Visa's Click to Pay is rolling out to millions of Revolut cardholders, cutting checkout time by 20 seconds and reducing fraud by up to 91%.
Visa has turned on its Click to Pay feature for eligible Revolut Visa cardholders across Europe and the UK. The system replaces manual card number entry with tokenised credentials, cutting checkout time by up to 20 seconds per transaction, according to Visa network data.
Revolut is enabling the feature at the card level, so millions of its 40 million European users – including more than 13 million in the UK – will be automatically enrolled when shopping at participating online merchants. The bank also plans to roll out the option in Singapore, Australia, New Zealand, and Japan, and is making it available to merchants in the UK and Europe.
Visa’s data shows the technology can reduce fraud by up to 91% by replacing exposed card details with secure digital tokens. Authorisation rates improve by as much as 11% compared with manual card entry.
“By bringing Visa Click to Pay to millions of people, they are moving the optionality of online checkouts towards a new best-in-class solution, built on the foundations that will power the next generation of digital experiences,” said Mathieu Altwegg, Head of Product and Solutions, Europe, at Visa.
Alex Codina, General Manager of Merchant Payments at Revolut, said: “Our goal is to offer flexible, secure ways to pay, and integrating the Click to Pay standard gives our customers an excellent additional option for a smooth checkout experience.”
The infrastructure leans on network tokenisation, which replaces static card numbers with credentials designed for digital commerce. The system also supports Visa Payment Passkeys, which use biometrics to confirm a shopper’s identity quickly. Visa framed the integration as laying groundwork for embedded commerce and digital verification use cases where payments and identity work in the background.
The move signals a broader industry shift away from manual card entry toward tokenised, biometric-authenticated flows. For other payment networks and card issuers, the rollout raises the competitive pressure to offer similar frictionless checkout experiences. Revolut’s scale – more than 40 million users across Europe – means a chunk of the region’s online shoppers will now default to a checkout method that skips password and code entry. If adoption mirrors Visa’s internal metrics, the payoff in fraud reduction alone could justify the switch for other large issuers, several payments analysts said.

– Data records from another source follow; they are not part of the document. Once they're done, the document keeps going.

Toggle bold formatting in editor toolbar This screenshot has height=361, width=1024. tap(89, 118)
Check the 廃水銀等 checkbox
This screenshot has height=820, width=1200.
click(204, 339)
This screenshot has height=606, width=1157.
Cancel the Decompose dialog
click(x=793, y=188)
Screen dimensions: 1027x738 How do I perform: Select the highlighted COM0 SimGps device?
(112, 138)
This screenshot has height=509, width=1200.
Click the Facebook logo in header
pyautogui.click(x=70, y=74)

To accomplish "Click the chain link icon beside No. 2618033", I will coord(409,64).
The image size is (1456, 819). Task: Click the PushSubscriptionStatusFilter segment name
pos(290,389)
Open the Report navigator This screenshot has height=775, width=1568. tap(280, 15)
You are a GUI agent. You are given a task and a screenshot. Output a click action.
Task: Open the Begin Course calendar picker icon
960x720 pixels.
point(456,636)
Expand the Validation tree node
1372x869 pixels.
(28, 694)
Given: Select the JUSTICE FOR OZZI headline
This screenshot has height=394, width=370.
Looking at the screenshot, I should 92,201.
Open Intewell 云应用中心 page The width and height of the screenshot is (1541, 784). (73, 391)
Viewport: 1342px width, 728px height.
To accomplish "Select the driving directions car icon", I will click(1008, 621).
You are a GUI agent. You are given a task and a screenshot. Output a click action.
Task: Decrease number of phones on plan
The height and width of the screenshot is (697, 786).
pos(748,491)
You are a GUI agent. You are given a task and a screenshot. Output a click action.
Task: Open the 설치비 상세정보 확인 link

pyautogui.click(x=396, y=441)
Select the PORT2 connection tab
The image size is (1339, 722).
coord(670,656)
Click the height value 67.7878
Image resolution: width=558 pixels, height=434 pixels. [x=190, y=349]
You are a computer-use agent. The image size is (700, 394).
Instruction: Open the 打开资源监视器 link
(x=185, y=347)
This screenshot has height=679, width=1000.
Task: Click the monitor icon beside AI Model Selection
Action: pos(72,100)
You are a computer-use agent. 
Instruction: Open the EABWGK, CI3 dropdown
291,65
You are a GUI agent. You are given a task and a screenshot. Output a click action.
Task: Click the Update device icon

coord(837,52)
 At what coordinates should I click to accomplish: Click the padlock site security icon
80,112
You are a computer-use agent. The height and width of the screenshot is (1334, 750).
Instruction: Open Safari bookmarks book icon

Tokenisation also changes the data-collection dynamic. Merchants get fewer raw card numbers flowing through their systems, which reduces the attack surface for breaches. For consumers, the shift means less reliance on one-time codes and passwords, a friction point that often causes cart abandonment. Visa said the rollout extends to both domestic and cross-border transactions, which removes a headache for travellers buying from overseas sites.